====== Recorded information

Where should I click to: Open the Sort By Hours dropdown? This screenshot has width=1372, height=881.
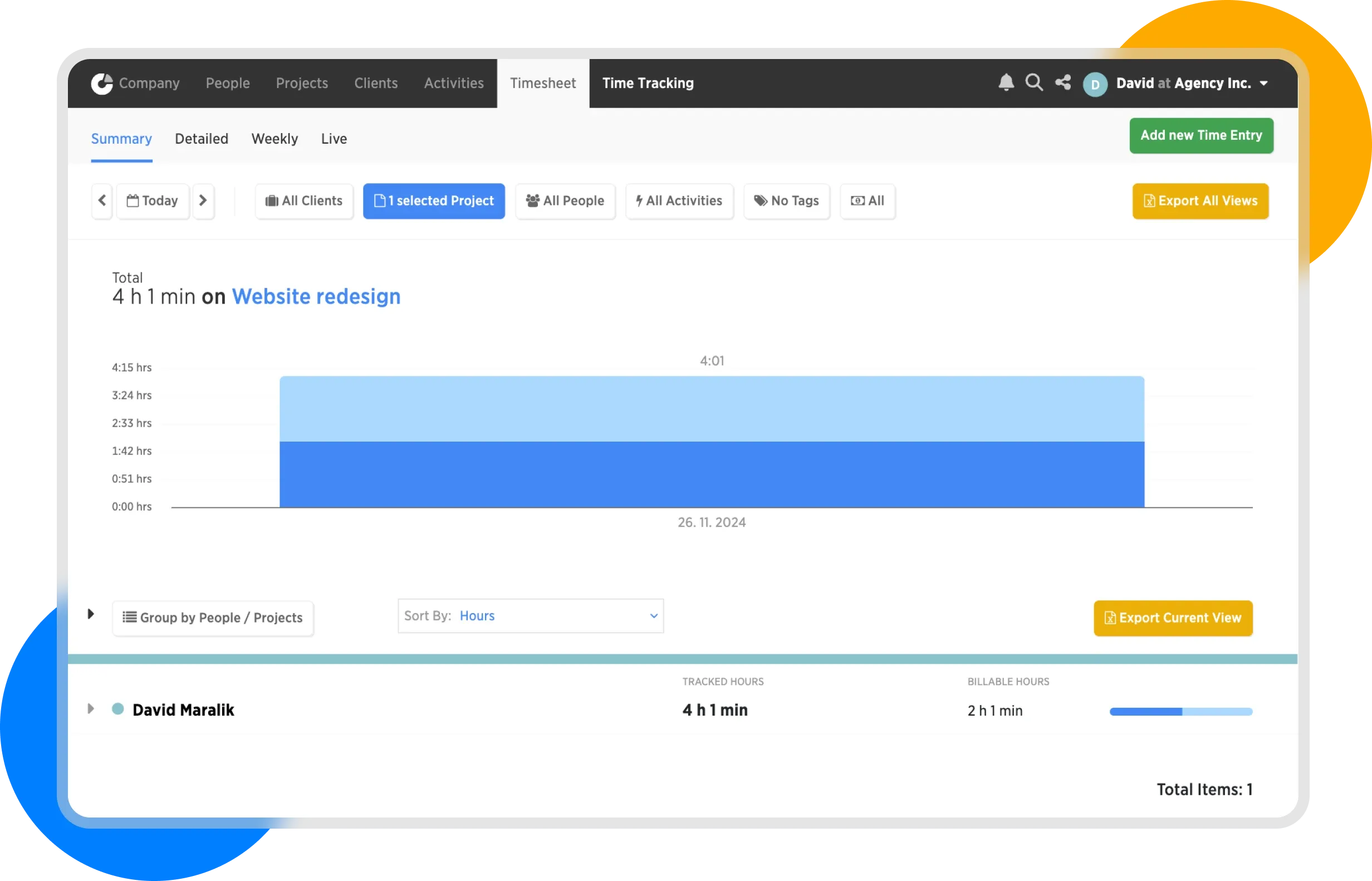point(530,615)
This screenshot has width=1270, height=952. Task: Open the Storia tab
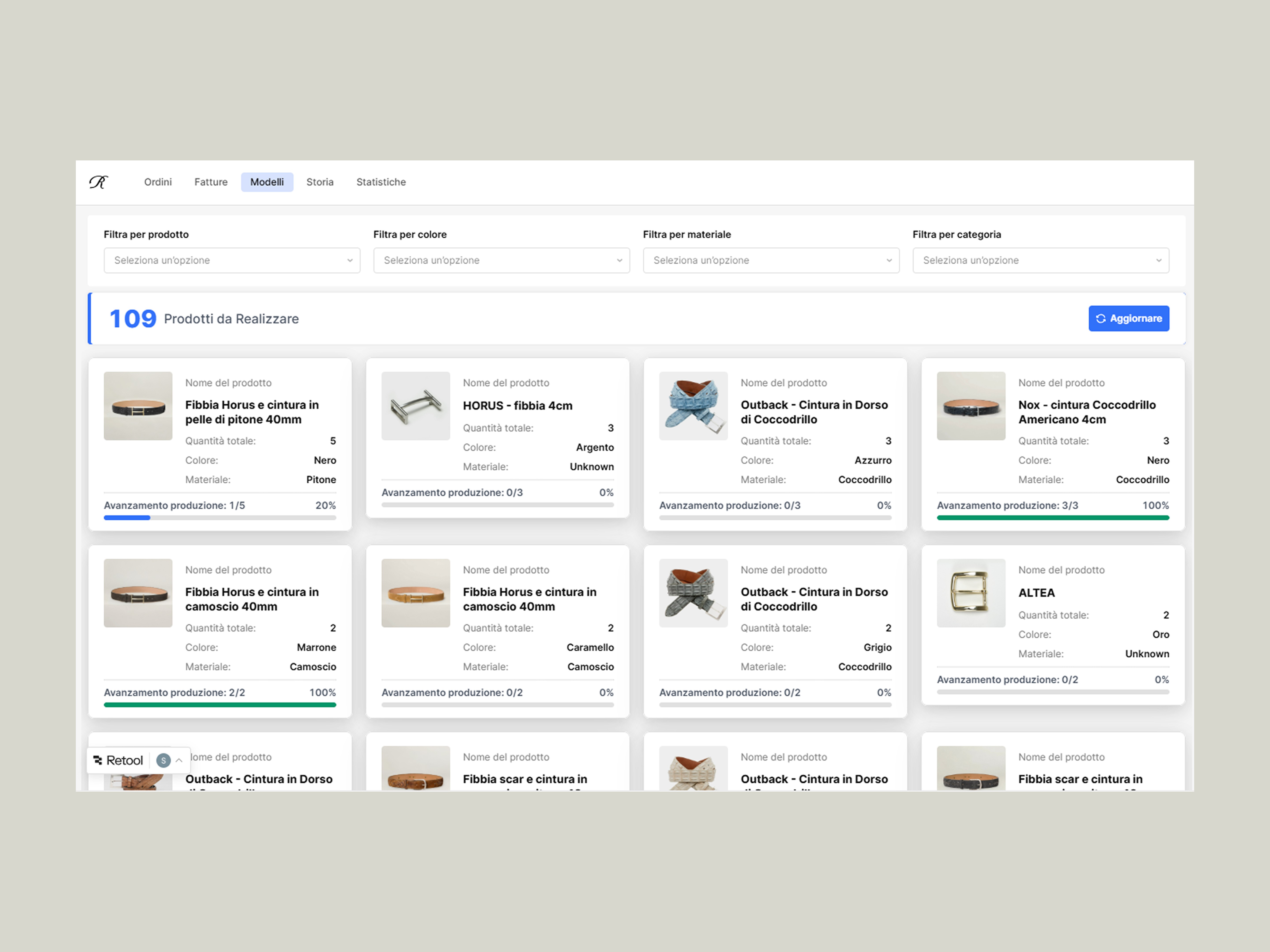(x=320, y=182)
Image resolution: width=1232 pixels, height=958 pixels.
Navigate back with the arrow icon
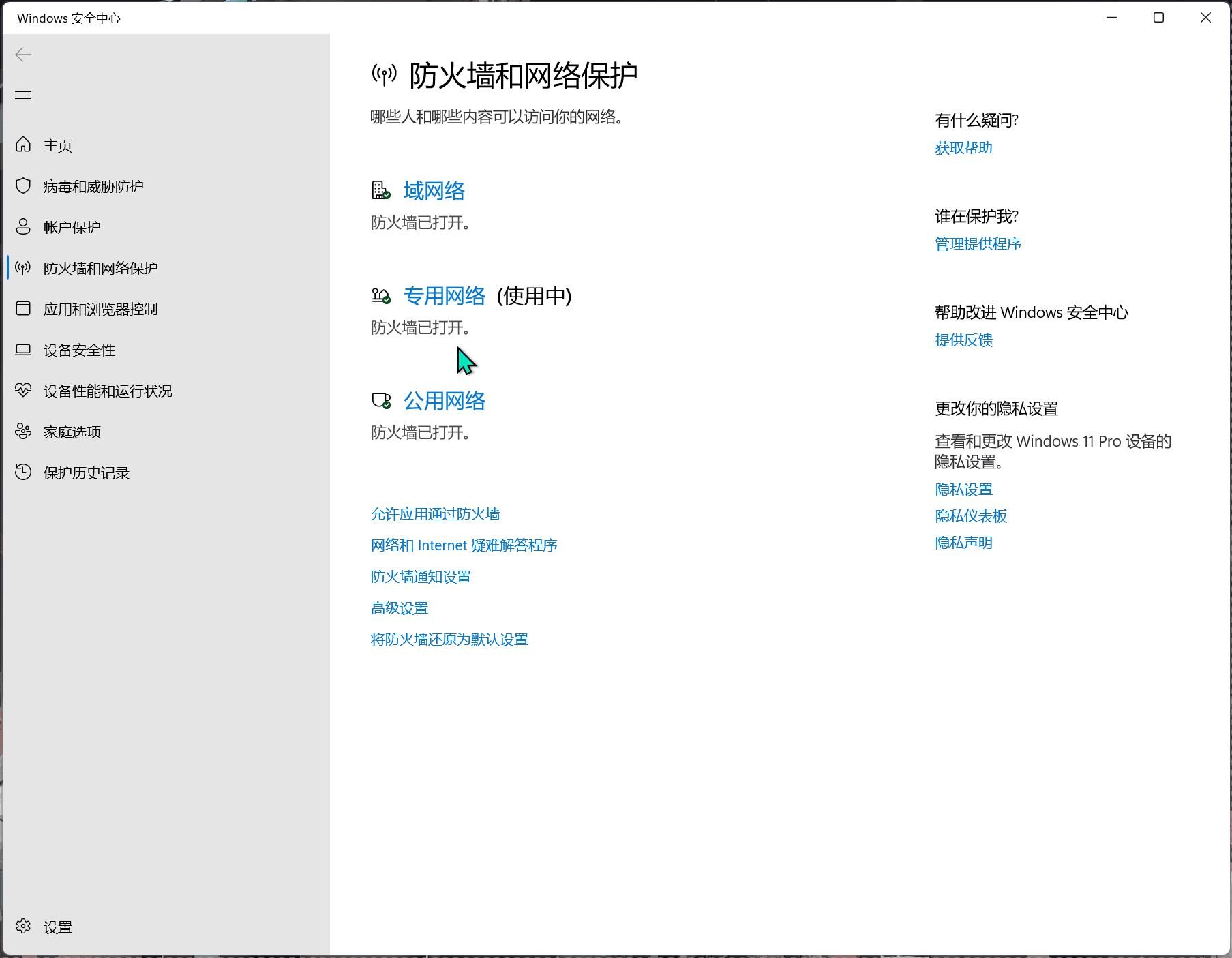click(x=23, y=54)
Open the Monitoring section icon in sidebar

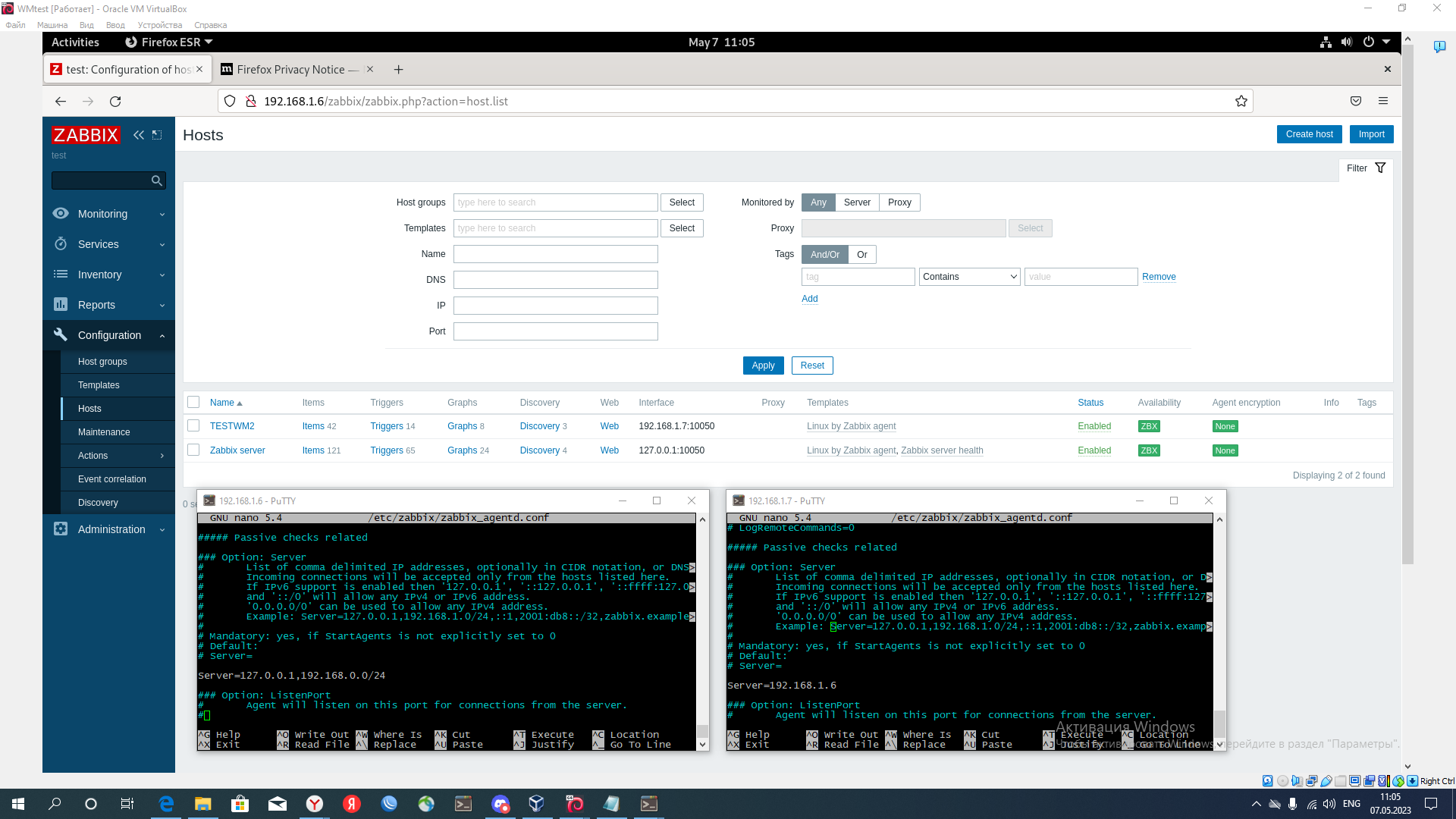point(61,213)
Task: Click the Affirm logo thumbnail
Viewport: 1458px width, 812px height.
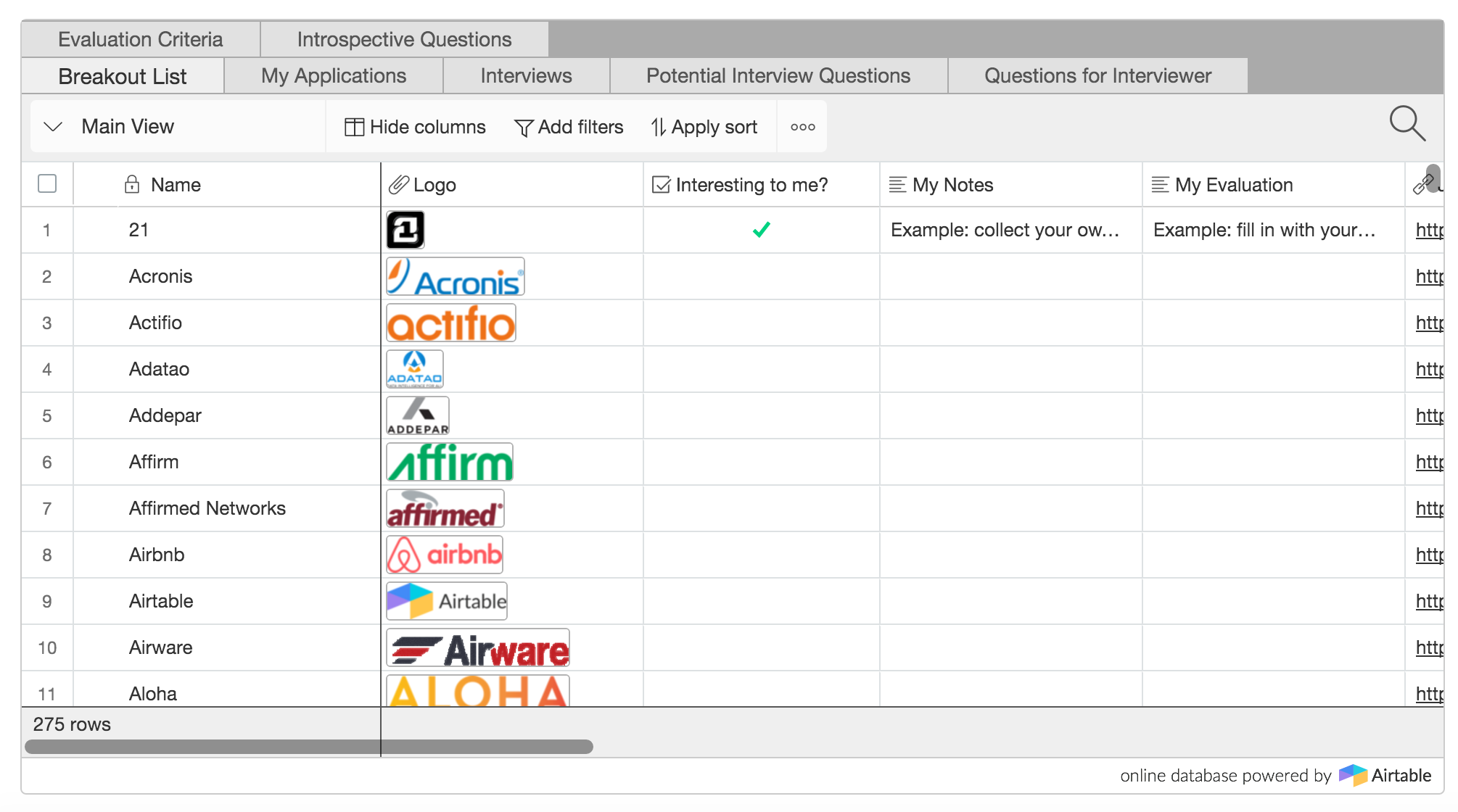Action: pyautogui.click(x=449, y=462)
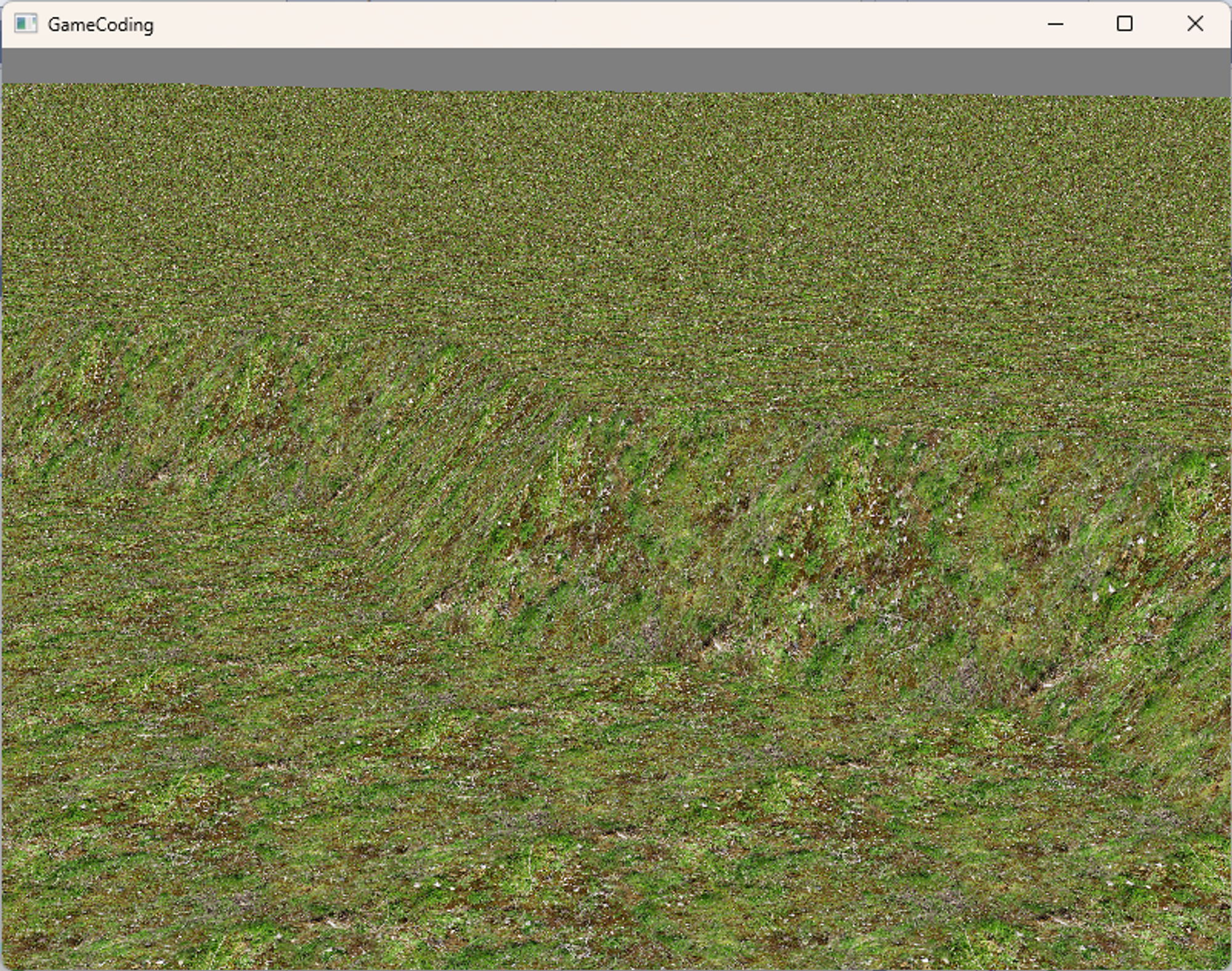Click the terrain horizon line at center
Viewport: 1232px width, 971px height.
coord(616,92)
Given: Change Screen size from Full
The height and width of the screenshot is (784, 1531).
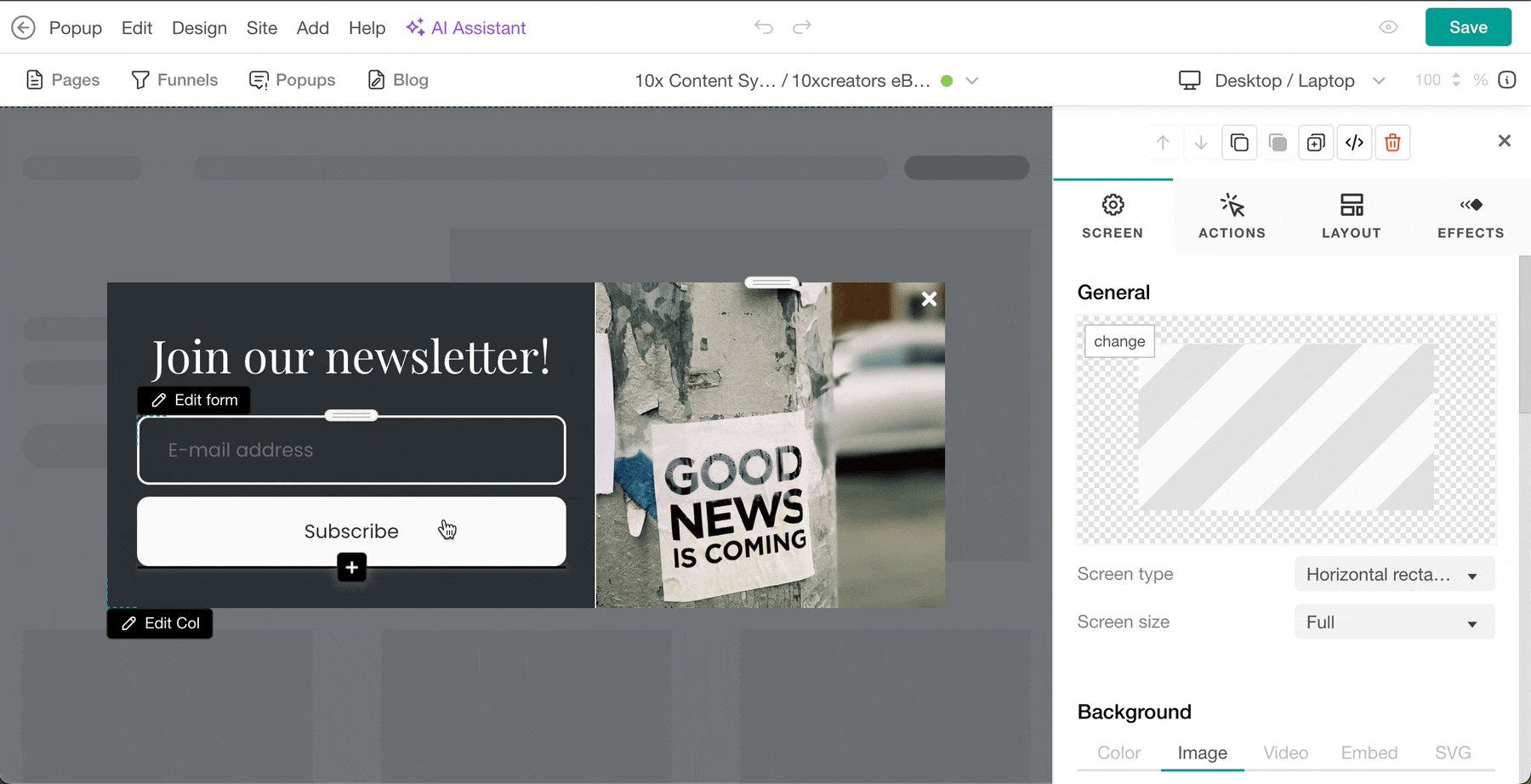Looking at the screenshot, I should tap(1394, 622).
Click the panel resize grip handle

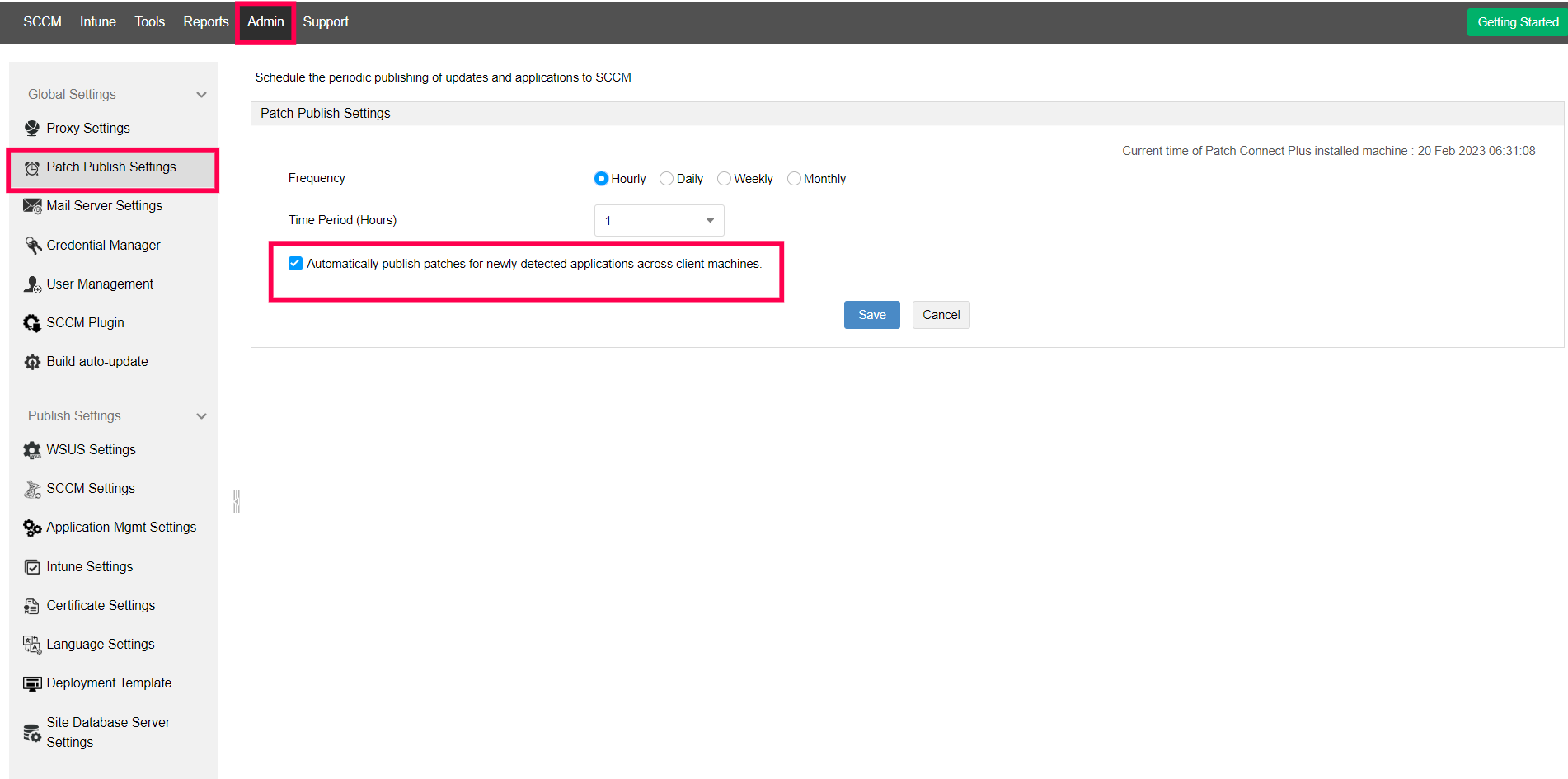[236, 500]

============

- **Required work**:
Retype all the data exactly. Omit pictures.

- **Answer area**:
Where should I click to: Open the Sort By Hours dropdown? This screenshot has width=1372, height=881.
point(530,615)
This screenshot has width=1270, height=952. Task: Open the Storia tab
(x=320, y=182)
Image resolution: width=1232 pixels, height=958 pixels.
Navigate back with the arrow icon
click(x=23, y=54)
Open the Monitoring section icon in sidebar

point(61,213)
Task: Click the Affirm logo thumbnail
Viewport: 1458px width, 812px height.
Action: pyautogui.click(x=449, y=462)
Click the terrain horizon line at center
Viewport: 1232px width, 971px height.
coord(616,92)
Given: Change Screen size from Full
The height and width of the screenshot is (784, 1531).
Looking at the screenshot, I should tap(1394, 622).
Click the panel resize grip handle

[236, 500]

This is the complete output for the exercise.